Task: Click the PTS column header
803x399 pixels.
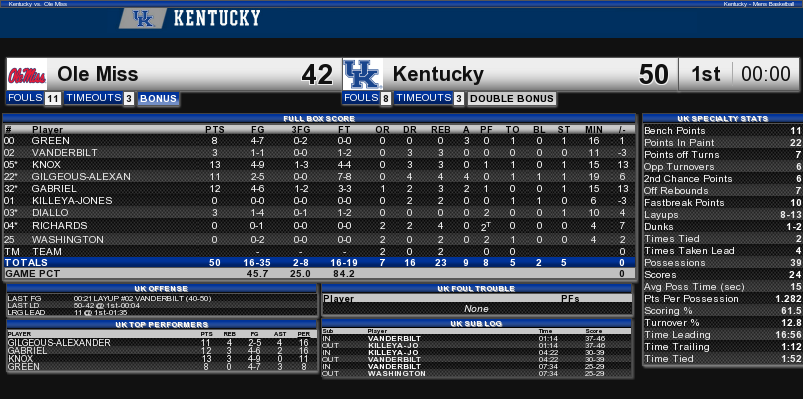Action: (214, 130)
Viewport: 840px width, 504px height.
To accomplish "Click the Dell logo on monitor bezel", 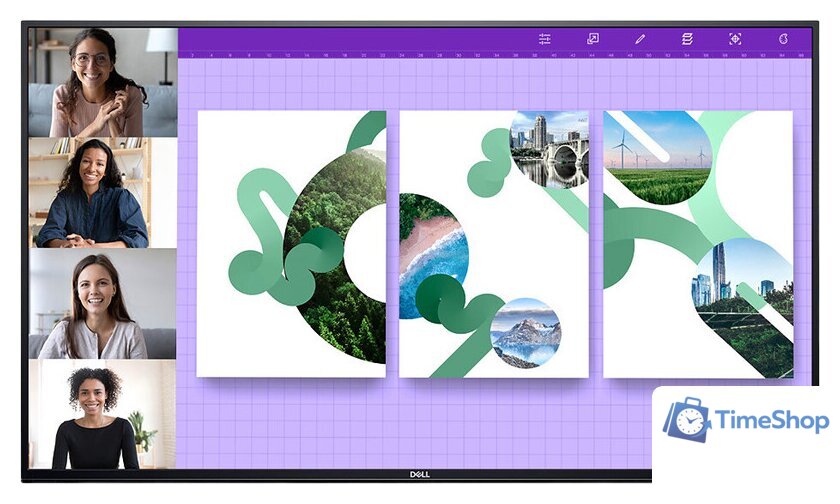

---

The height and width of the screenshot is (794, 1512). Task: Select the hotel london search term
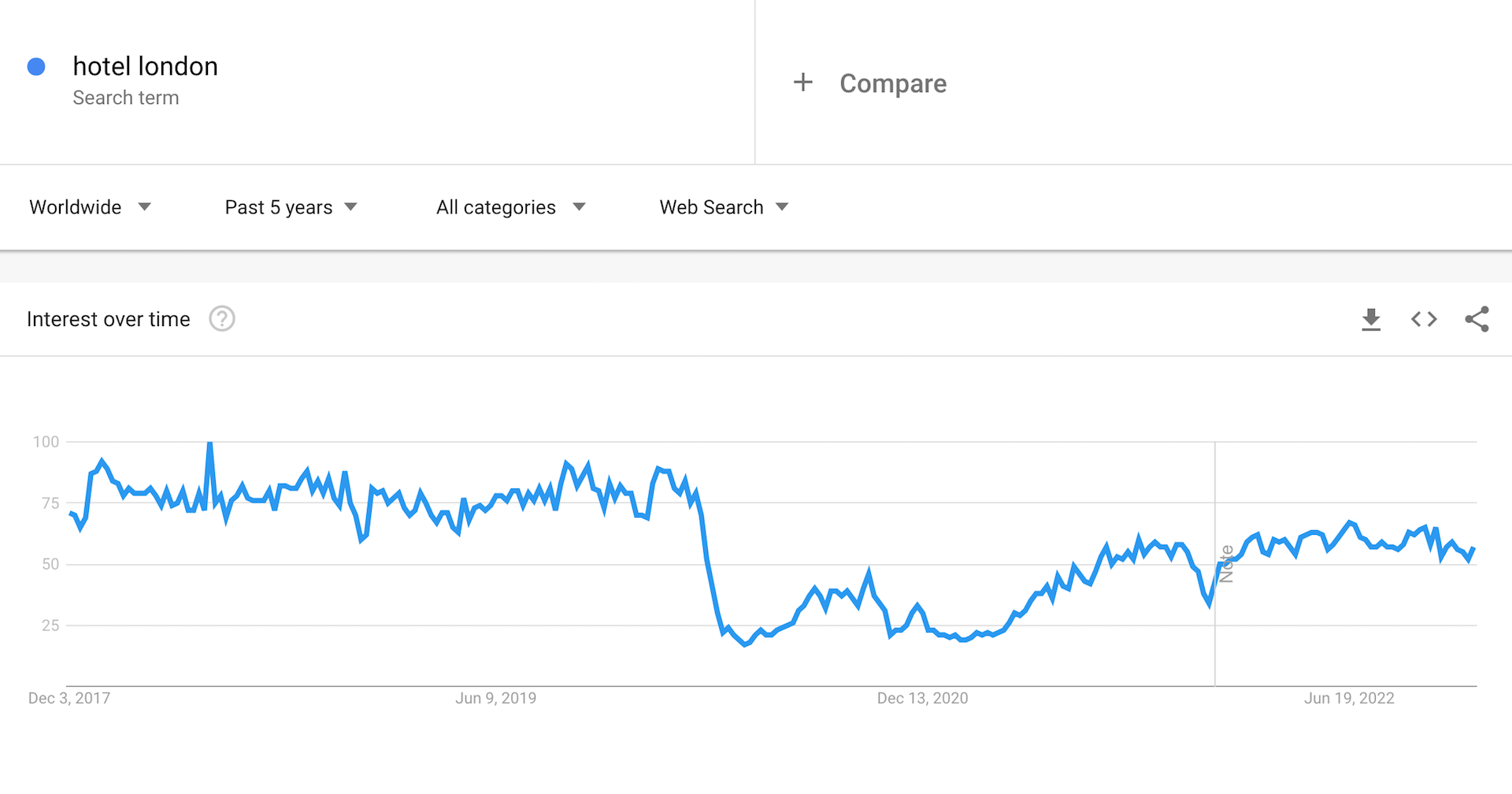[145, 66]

:: EXERCISE OBJECTIVE ::
For the entries above, print exactly the lines between the one with "Task: Click the PTS column header" and the one with "the Dell logo", inclusive, with no pictures.

:: OUTPUT FOR THIS TASK ::
Task: Click the PTS column header
803x399 pixels.
Action: (214, 130)
Viewport: 840px width, 504px height.
To accomplish "Click the Dell logo on monitor bezel", 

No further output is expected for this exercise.